A prática da justiça com as próprias mãos no Brasil

Enviada em 31/08/2020

Promulgada pela ONU em 1948, a Declaração Universal dos Diretos Humanos garante a todos os indivíduos direto a segurança e ao bem-estar social. Conquanto, a ação de legitimar a lei com as próprias mãos impõe barreiras que impedem o êxito dessa cláusula. Esse cenário antagônico é fruto tanto da desigualdade de classes. quanto da precária atuação do Estado no cumprimento da justiça. Diante disso, torna-se fundamental a discussão dessas vertentes, a fim do pleno funcionamento da nação.

Precipuamente, é fulcral pontuar que desde os crimes mais simples até os hediondos são, em sua maioria, praticados por pessoas de baixo nível social. Ou seja, os mais atingidos por essa “justiça”, pleitada pela população, são pessoas marginalizadas pelas autoridades e que acabam sendo acolhidas pelo crime. Desse modo, faz-se mister a reformulação dessa realidade conflitante.

Ademais, segundo o pensador Thomas Hobbes, o Estado é responsável pelo bem-estar da população, entretanto, isso não ocorre no Brasil. Devido a falta de atuação das autoridades, muitas pessoas se sentem no direito de validar a Constituição do seu próprio jeito já que o poder público, geralmente, é falho. Tudo isso retarda a resolução do problema e as complicações crescem ainda mais.

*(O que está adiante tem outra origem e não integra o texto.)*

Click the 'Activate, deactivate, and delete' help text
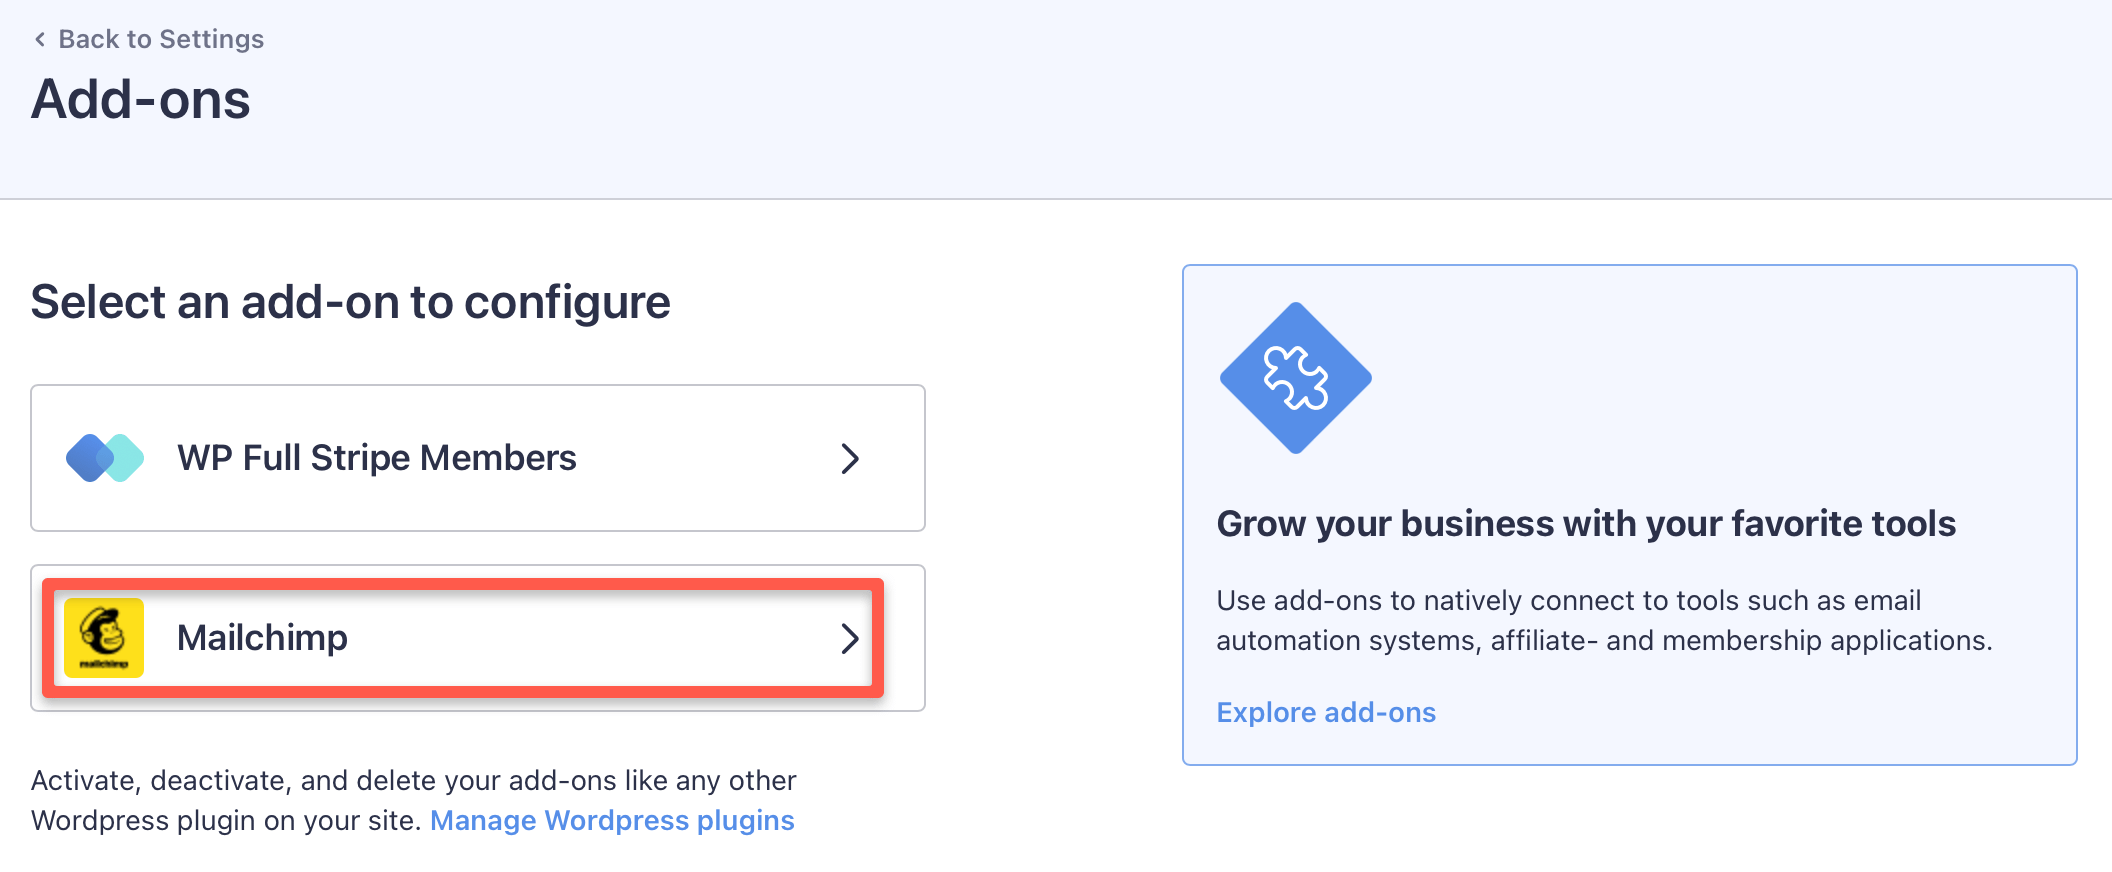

Assim, medidas exequíveis são necessárias para conter o avanço dessa problemática na sociedade brasileira. Dessarte, com o intuito de mitigar as injustiças cometidas no país, necessita-se urgentemente, que o Tribunal Legislativo direcione leis que, com o auxílio do Poder Judiciário, irão punir, severamente, qualquer tipo de ação que vá contra os ideais da Constituição Brasileira. Desse modo, atenuar-se-à, em médio e longo prazo, o impacto nocivo da justiça feita com as próprias mãos e o coletivo viverá em harmonia.